Democracy is government by the people. The most common characteristics are legal equality, political freedom, and rule of law. These are promoted by elections, protecting human rights and active political participation. The US is a constitutional democracy with a framework based on a written constitution which elects representatives to govern. Thanks to the Founding Fathers, the US was the first democracy under a written constitution. Despite considerable political corruption, voter suppression, a number of stolen elections (with the election of Rutherford B. Hayes over Samuel Tilden, decided in the House of Representatives in 1876 probably the worst), and any number of potential authoritarians (such as Huey Long in the 1930's or Joe McCarthy), the US after a number of progressive and reform periods proved to be an effective, working democracy post-World War II.

A Democracy Index was created by the Economist Intelligence Unit (www.eiu.com) in the UK. It uses 60 indicators (based on pluralism, civil liberties, functioning of government, political participation, and political culture) to create an index from 1-10 (with scores near 10 being a full democracy) and four categories: full democracy (with scores from 8-10), flawed democracies (6-8), hybrid regimes (4-6), and authoritarian regimes (below 4). Norway tops the 2018 list at 9.87, one of 20 countries rated full democracies (11.4% of countries, but on 4.4% of world population). The top 10 democracies all scored above 9 and include Scandinavian countries, Switzerland, Canada, and so on. The next 10 countries (European and other developed countries) scored between 8-9.

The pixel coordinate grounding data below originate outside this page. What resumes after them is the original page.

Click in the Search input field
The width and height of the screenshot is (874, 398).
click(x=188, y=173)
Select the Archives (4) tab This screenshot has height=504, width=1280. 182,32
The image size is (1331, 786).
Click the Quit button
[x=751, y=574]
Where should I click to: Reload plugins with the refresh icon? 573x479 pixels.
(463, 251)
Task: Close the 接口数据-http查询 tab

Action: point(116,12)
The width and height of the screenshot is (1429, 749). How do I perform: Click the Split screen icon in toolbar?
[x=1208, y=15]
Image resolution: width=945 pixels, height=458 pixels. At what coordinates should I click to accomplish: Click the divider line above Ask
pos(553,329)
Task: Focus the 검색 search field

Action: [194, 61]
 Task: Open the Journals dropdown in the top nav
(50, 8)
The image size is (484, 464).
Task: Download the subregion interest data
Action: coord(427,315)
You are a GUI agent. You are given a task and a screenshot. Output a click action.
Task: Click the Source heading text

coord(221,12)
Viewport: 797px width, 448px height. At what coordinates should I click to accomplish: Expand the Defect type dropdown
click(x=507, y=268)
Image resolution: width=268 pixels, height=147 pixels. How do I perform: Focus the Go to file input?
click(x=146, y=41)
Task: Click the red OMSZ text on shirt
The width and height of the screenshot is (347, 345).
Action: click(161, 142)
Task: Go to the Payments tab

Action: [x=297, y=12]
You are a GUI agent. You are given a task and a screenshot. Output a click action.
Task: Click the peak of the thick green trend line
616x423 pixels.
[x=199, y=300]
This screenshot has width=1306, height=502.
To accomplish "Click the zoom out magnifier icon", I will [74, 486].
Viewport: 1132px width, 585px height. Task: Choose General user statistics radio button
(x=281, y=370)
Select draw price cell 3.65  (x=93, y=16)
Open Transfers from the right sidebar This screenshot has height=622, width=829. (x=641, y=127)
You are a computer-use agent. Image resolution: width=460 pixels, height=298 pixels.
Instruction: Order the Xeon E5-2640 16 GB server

The US does not make the cut. It is ranked 25 at 7.96, a "flawed democracy." The US was downgraded in 2016--for obvious reasons. The US was particularly low on the functioning of government at 7.14; performance was also sub-par on political participation (7.78) and political culture (7.5). A total 75 countries are full (20) or flawed (55) democracies. Thirty-nine are considered hybrid regimes. The rest (53) are authoritarian, with North Korea the worst at 1.08. As expected, North America and Europe, on average, are full or flawed democracies (Australia and New Zealand also full democracies). The remaining continents rate below that. Obviously, much of this analysis is troubling.